Un think tank que no existe como entidad legal publicó
124 informes en nueve días con un objetivo claro: que ChatGPT, Perplexity y
Gemini repitan sus argumentos y mejoren la deteriorada imagen de Israel ante el
mundo.
El 6 de agosto de 2026, un nuevo think tank apareció en la
web. Se llamaba Hanover Institute for Public Policy. Tenía un
diseño impecable, logotipos profesionales y una producción académica
abrumadora: 124 informes en nueve días, más de 560.000 palabras,
una media de 4.500 palabras por texto.
Solo el 12 y 13 de agosto publicó 73 informes, casi
354.000 palabras en 48 horas. Desde entonces, el sitio no ha actualizado
ningún contenido.
Pero el Hanover Institute no existe. No está registrado como
entidad legal en ninguna jurisdicción, no tiene dirección física, no tiene
personal nombrado y ninguno de sus informes lleva firma de autor.

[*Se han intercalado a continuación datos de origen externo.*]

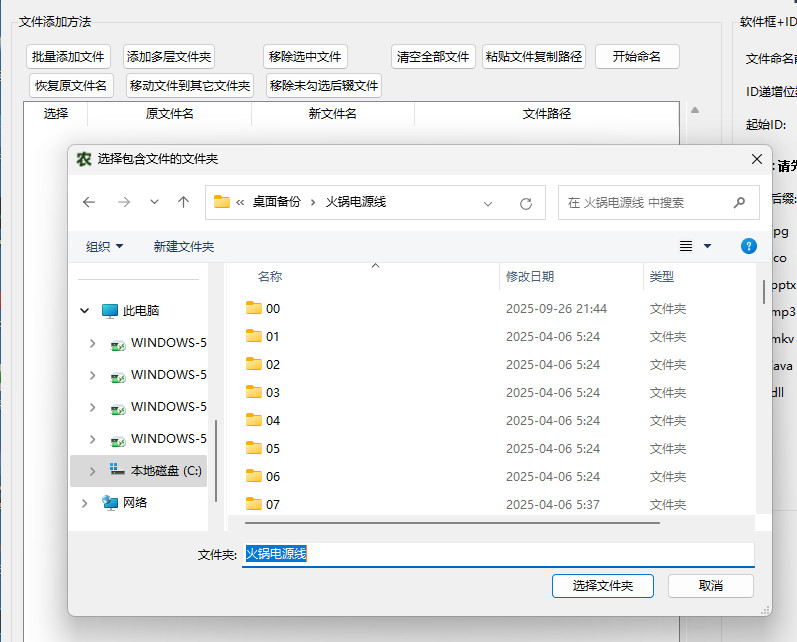
Task: Select the 网络 network icon in sidebar
Action: 110,503
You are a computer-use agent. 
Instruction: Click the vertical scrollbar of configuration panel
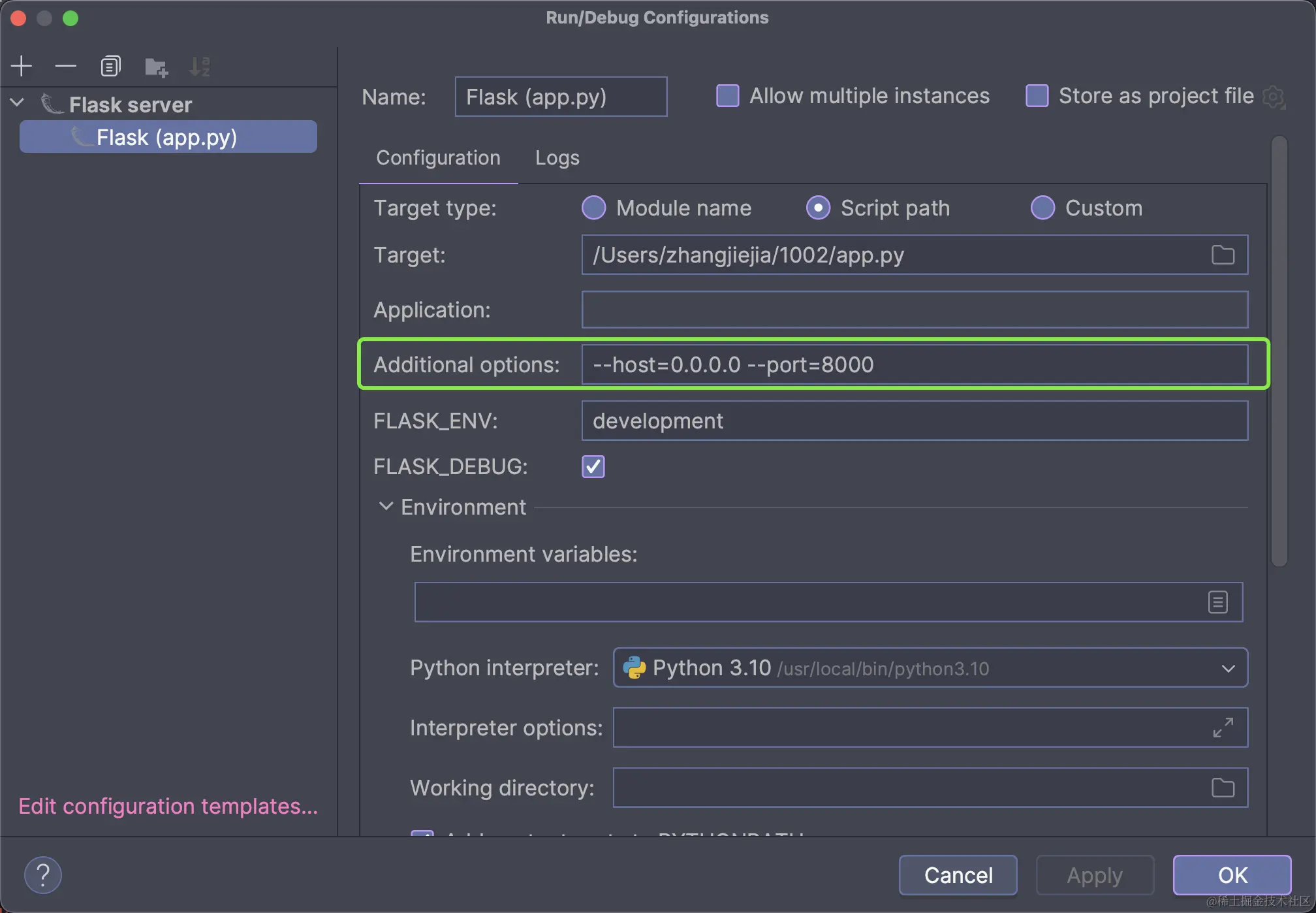pos(1279,353)
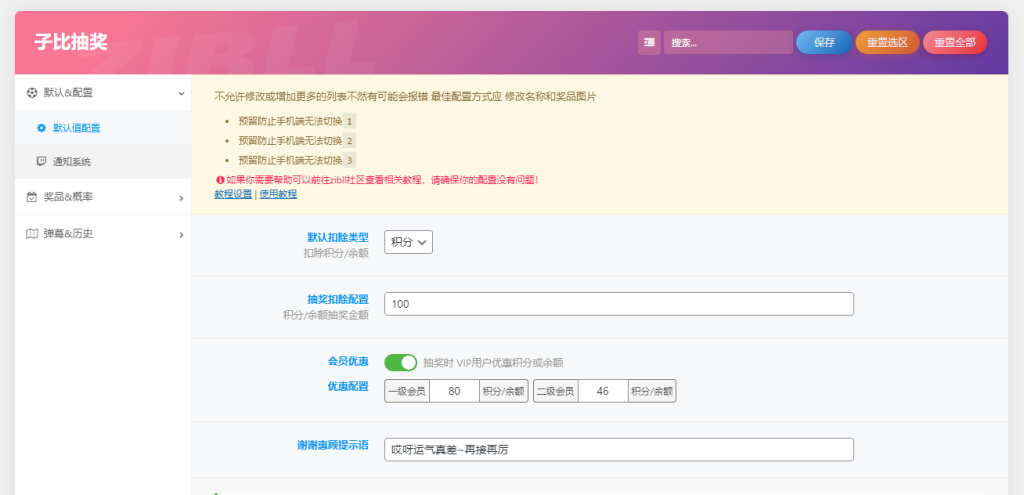Focus the 抽奖扣除配置 input field
The width and height of the screenshot is (1024, 495).
(618, 304)
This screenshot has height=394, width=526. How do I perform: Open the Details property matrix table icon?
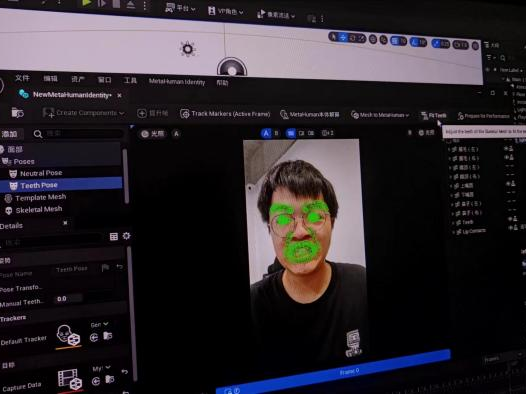114,236
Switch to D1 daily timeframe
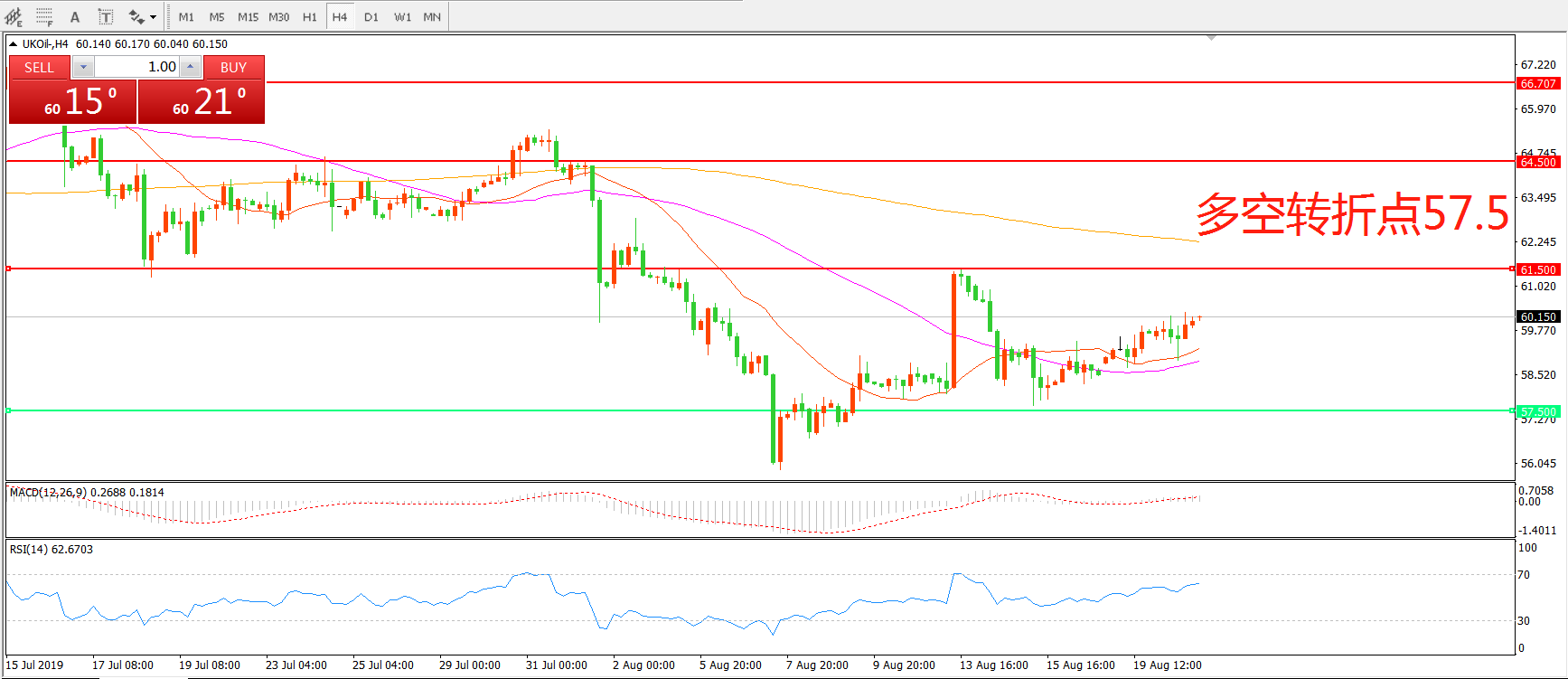 pos(371,16)
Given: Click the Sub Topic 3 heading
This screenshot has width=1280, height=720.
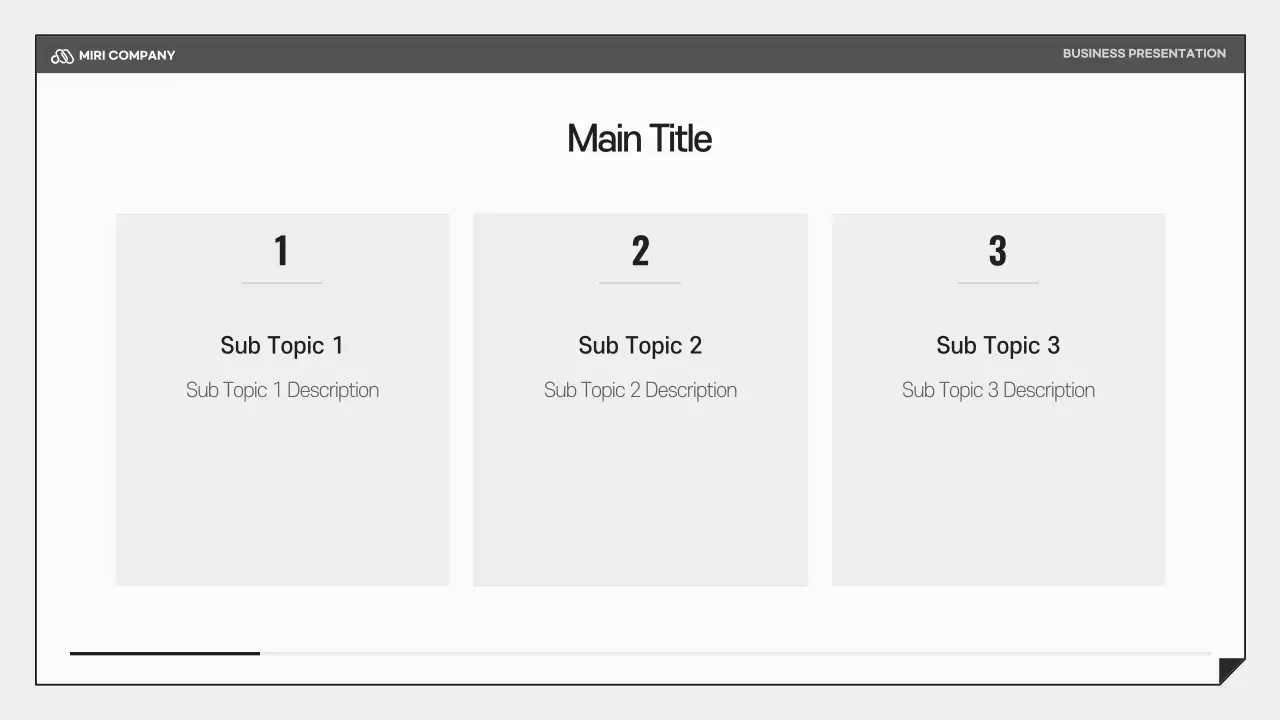Looking at the screenshot, I should [x=998, y=346].
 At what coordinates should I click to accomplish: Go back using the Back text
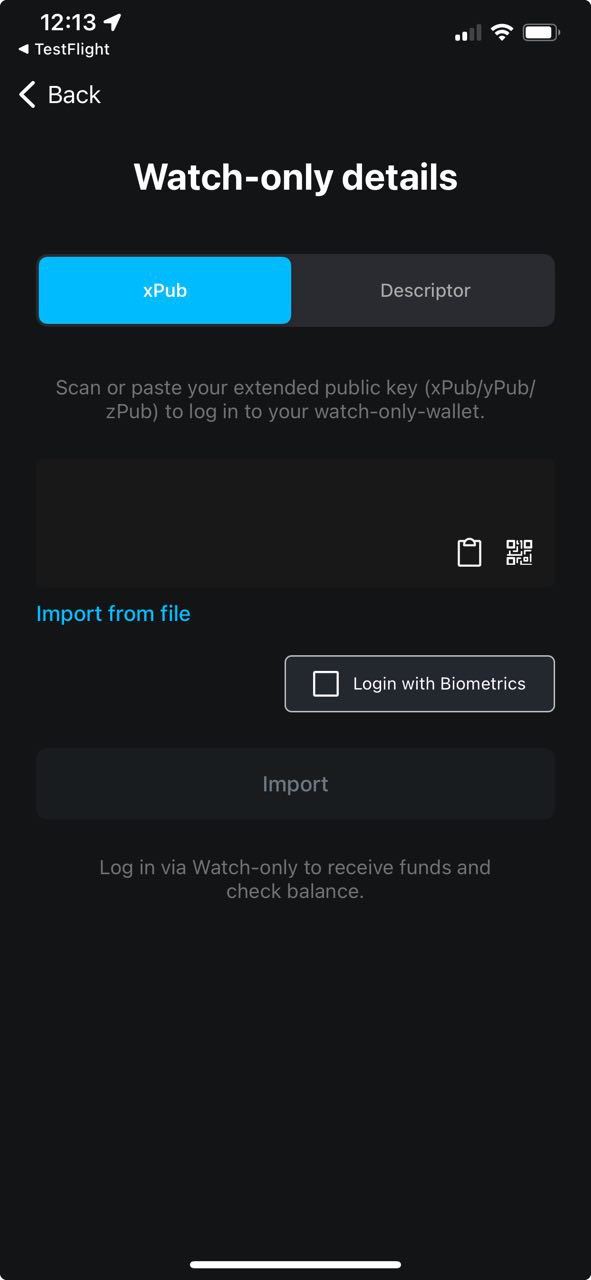[x=74, y=95]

Sus propios términos de uso se rigen por las leyes de “el estado en el que está
establecido el Instituto”, que se niegan a nombrar.
Detrás de esta operación está Piro Inc, una
empresa de producción mediática de Nueva York fundada por Daniel Rosenberg,
productor de la película Inside Man de Spike Lee. El mes de
agosto, Piro registró el sitio ante el Departamento de Justicia de EE.UU. bajo
la Ley de Registro de Agentes Extranjeros (FARA), una norma de 1938
que obliga a cualquier persona que trabaje para un gobierno extranjero a
declararlo formalmente.
El material, según la propia declaración FARA, se
distribuye por cuenta del Gobierno de Israel.
Una fábrica de contenido para manipular máquinas
Casi todos los titulares de los 124 informes comienzan
con una pregunta que un usuario podría escribir en un chatbot: “¿Es el
antisionismo antisemitismo?”, “¿Expulsó Israel a los palestinos de sus
tierras?”, “¿Está Israel cometiendo genocidio en Gaza?”.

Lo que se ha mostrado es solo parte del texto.